The complete project is available at github.com/jamescarr/night-city-services.

# Clone the repo
git clone https://github.com/jamescarr/night-city-services.git
cd night-city-services

# Start Temporal server + Night City services
just up

# Install dependencies
just install

# Start the worker (requires ANTHROPIC_API_KEY)
just netwatch-worker

# Start the API server (in another terminal)
just netwatch-server

Or run just netwatch to start everything (infrastructure, worker, and server) in one command.

Open http://localhost:3000 and submit an intelligence query. Try queries like:

“What do we know about Arasaka? I need intel for a potential job.”
“I need a threat assessment for an extraction operation at Biotechnica Flats.”
“Give me everything you have on the runner known as V.”

How This Fits the Cookbook

Temporal’s AI Cookbook documents several patterns for building durable AI systems. NetWatch combines a few of them:

Pattern	NetWatch Implementation
Basic Agentic Loop with Tool Calling	Each model runs an agent loop with tools
Scatter-Gather	Parallel queries to different models and aggregate results
Durable Agent with Tools	Activities as tools with automatic retries

The TypeScript AI SDK integration is currently in Public Preview. The @temporalio/ai-sdk package wraps Vercel’s AI SDK, making durable AI agents feel like writing normal code. I didn’t hit any rough edges with it at all but something might likely pop up if preparing for production usage.

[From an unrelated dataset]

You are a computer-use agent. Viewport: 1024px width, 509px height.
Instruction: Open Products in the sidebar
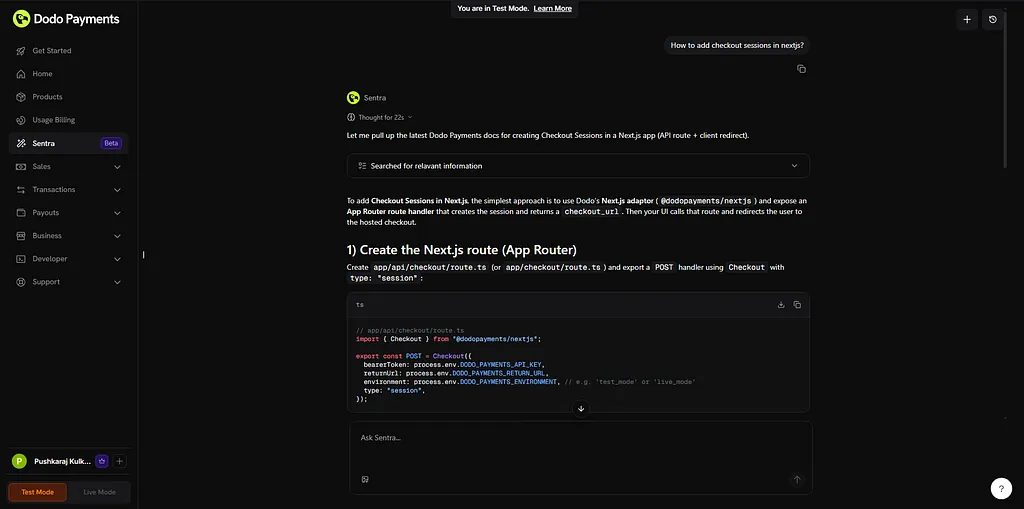coord(47,97)
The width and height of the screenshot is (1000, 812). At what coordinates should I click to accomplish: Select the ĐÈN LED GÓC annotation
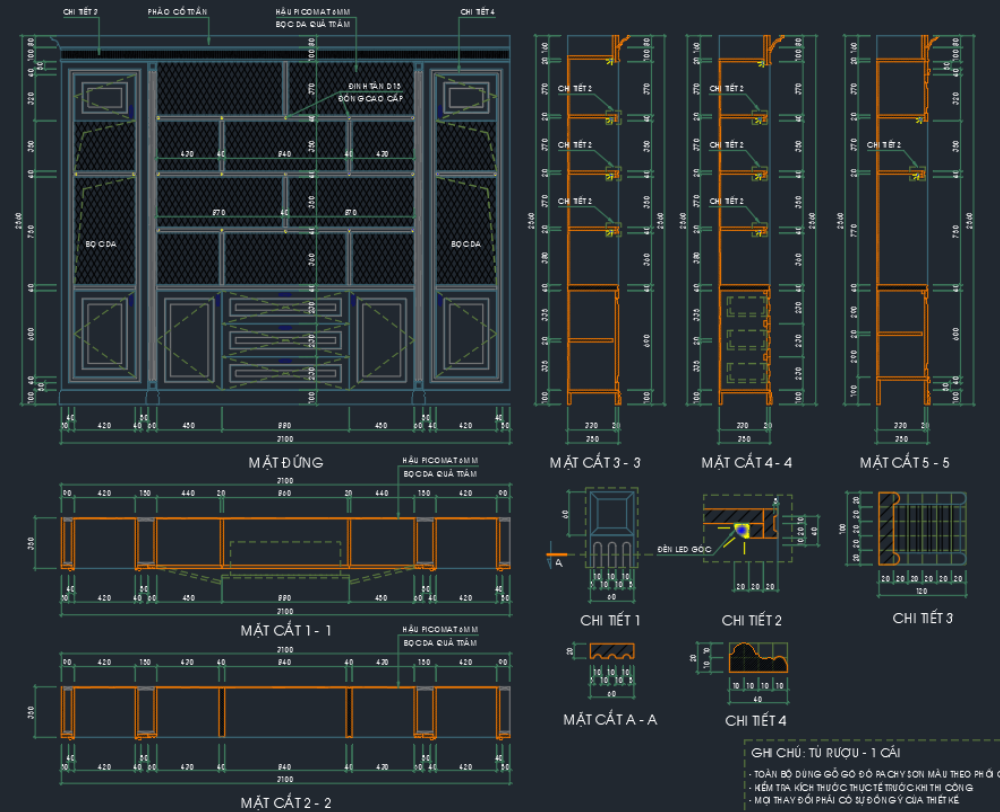(684, 549)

These patterns compose naturally. A scatter/gather across models could feed into a saga that takes action based on the aggregated analysis, with compensations if any downstream step fails. Or an agentic loop could use scatter/gather internally when it needs to cross-reference multiple sources before making a tool call. I’m planning to explore some of these compositions in future posts, along with comparing how these same patterns translate to other durable execution frameworks.

Wrapping Up

Building durable AI agents with Temporal provides guarantees that are difficult to achieve otherwise:

Automatic Durability: LLM calls become Activities with built-in retry logic. No manual error handling required for transient failures.
Clean Separation: API credentials stay on workers. Clients only need to know workflow names and Task Queues.
Observable by Default: Every step of agent execution is recorded and can be inspected through Temporal’s UI.
Familiar Developer Experience: The code looks almost identical to standard Vercel AI SDK usage. The temporalProvider.languageModel() wrapper is the only change.
Pattern Support: Complex patterns like scatter/gather work naturally with Temporal’s parallel execution model.

Production-ready AI agents don’t require reinventing infrastructure. Temporal provides the durable execution layer, letting you focus on the agent logic itself.